Here are the languages analyzed:

Austroasiatic [Vietnamese (VIE)], Basque [Basque (EUS)], Indo-European [Catalan (CAT), German (DEU), English (ENG), French (FRA), Italian (ITA), Spanish (SPA), and Serbian (SRP)], Japanese [Japanese (JPN)], Korean [Korean (KOR)], Sino-Tibetan [Mandarin Chinese (CMN) and Yue Chinese/Cantonese (YUE)], Tai-Kadai [Thai (THA)], Turkic [Turkish (TUR)], and Uralic [Finnish (FIN) and Hungarian (HUN)]

The paper itself is highly technical and involves a considerable amount of mathematical computation, so it might be easier for some readers to approach it through this article by Rachel Gutman:

"A Rare Universal Pattern in Human Languages: Some languages are spoken more quickly than others, but the rate of information they get across is the same", The Atlantic (9/4/19)

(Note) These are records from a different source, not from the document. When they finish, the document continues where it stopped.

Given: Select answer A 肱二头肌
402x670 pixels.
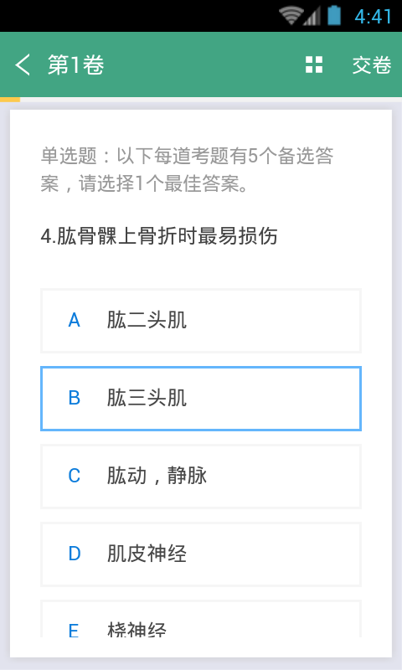Looking at the screenshot, I should point(201,321).
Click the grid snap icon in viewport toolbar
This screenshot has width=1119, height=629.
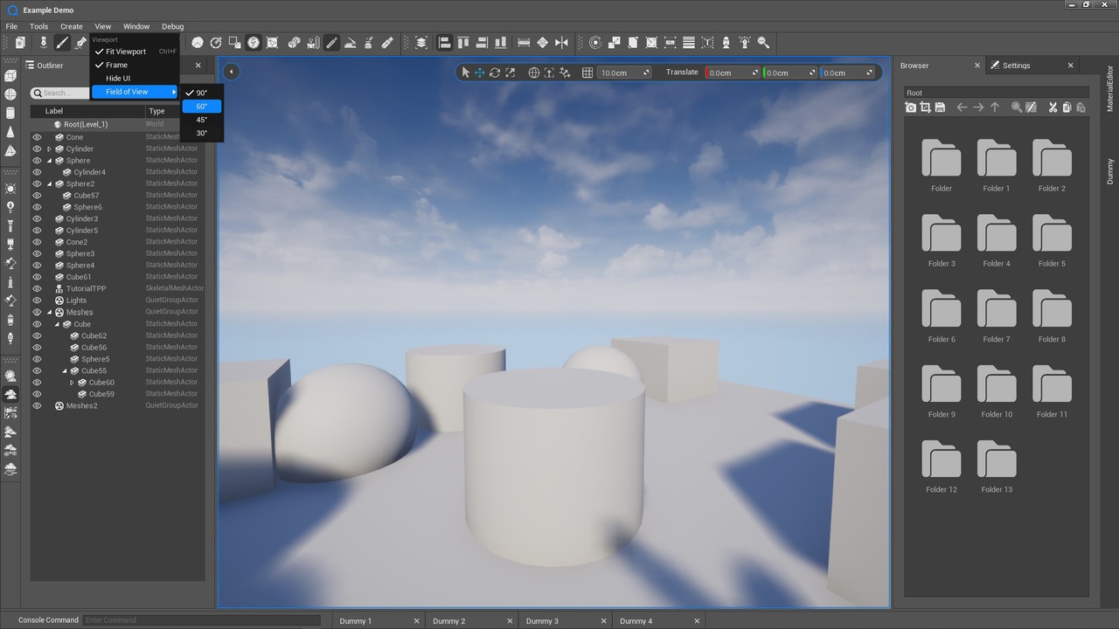(587, 73)
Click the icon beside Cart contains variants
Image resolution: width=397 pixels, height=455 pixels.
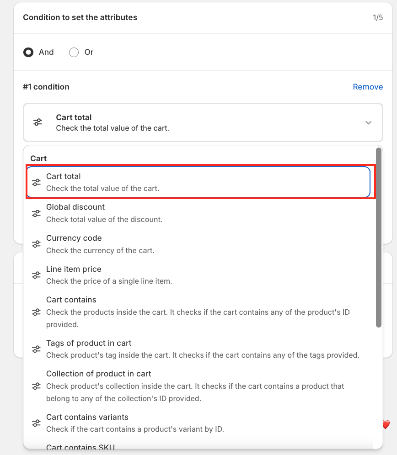click(x=36, y=423)
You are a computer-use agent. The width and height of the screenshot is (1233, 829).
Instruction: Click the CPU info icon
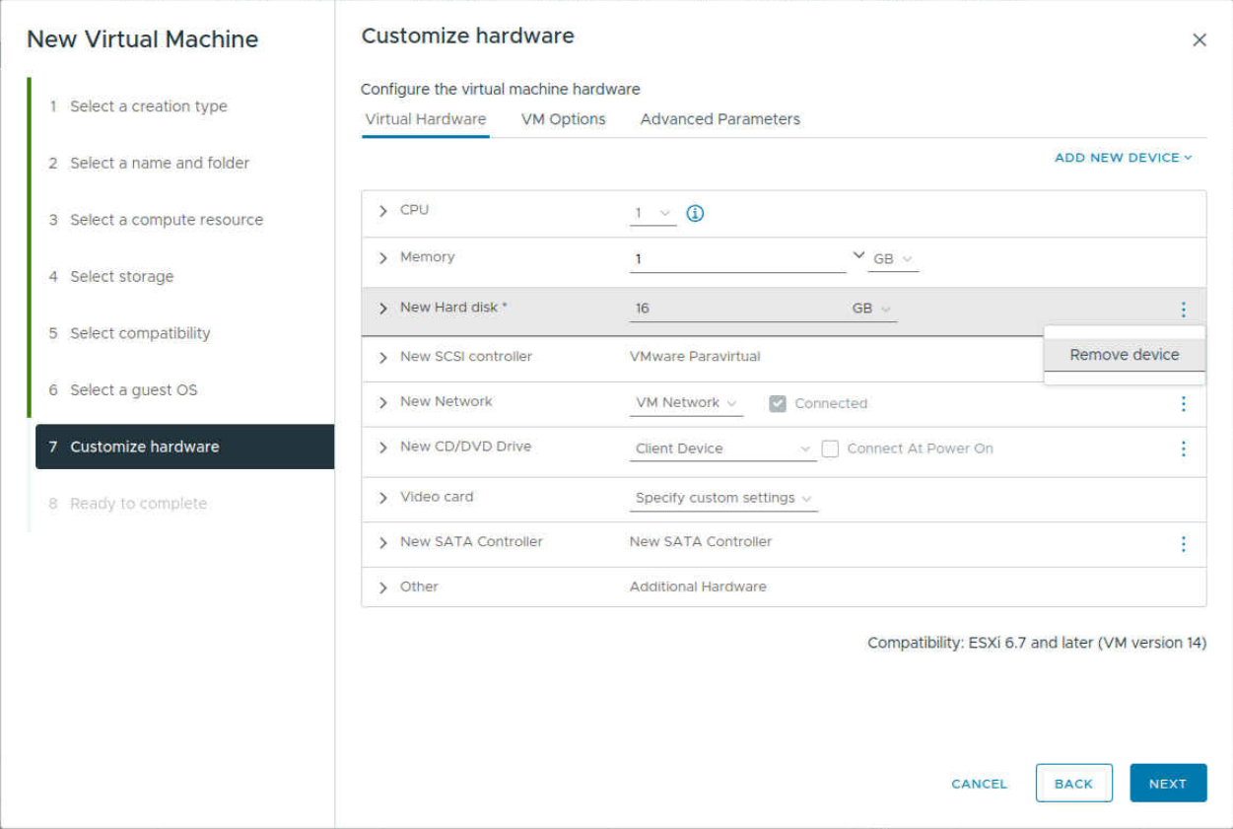(695, 214)
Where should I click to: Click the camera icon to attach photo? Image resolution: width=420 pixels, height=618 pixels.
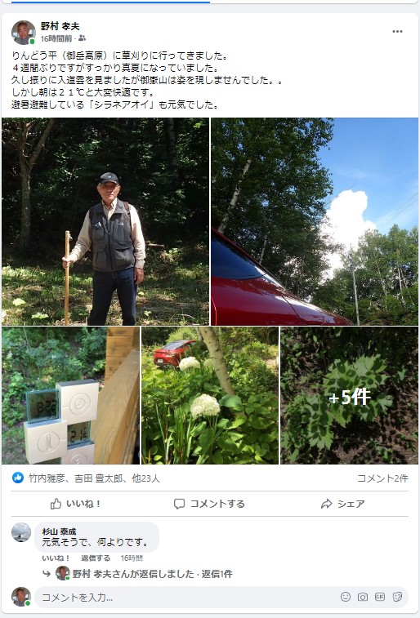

Gutman's explanation of the relationship between sound and information transmission is helpful, at least for me:

Informativity in linguistics is usually calculated per syllable, and it’s measured in bits, just like computer files. The concept can be rather slippery when you’re talking about talking, but essentially, a bit of linguistic information is the amount of information that reduces uncertainty by half. In other words, if I utter a syllable, and that utterance narrows down the set of things I could be talking about from everything in the world to only half the things in the world, that syllable carries one bit of information.

Of course, there is a great deal of individual variation in the speed with which different people speak the same language, but the overall tempo of a given language is similar across the population of speakers of that particular tongue. Nonetheless, as an example of someone who spoke with phenomenal rapidity, I may cite a village magistrate in Nepal whom I met in 1965-67. It was almost comical how fast he spoke. Every syllable was spoken distinctly, but they were uttered so quickly that they went by in a blur and it was very hard for me to absorb much of what he was saying, although halfway through my two-year stay in Nepal I had become completely fluent in Nepali and was capable of carrying on fully intelligible conversations with most speakers at normal speeds. Instead of trying to understand what the rapid-fire village magistrate was saying, I would just stand there with an amazed, quizzical look and marvel at how his tongue and lips could produce such a machine gun stream of syllables.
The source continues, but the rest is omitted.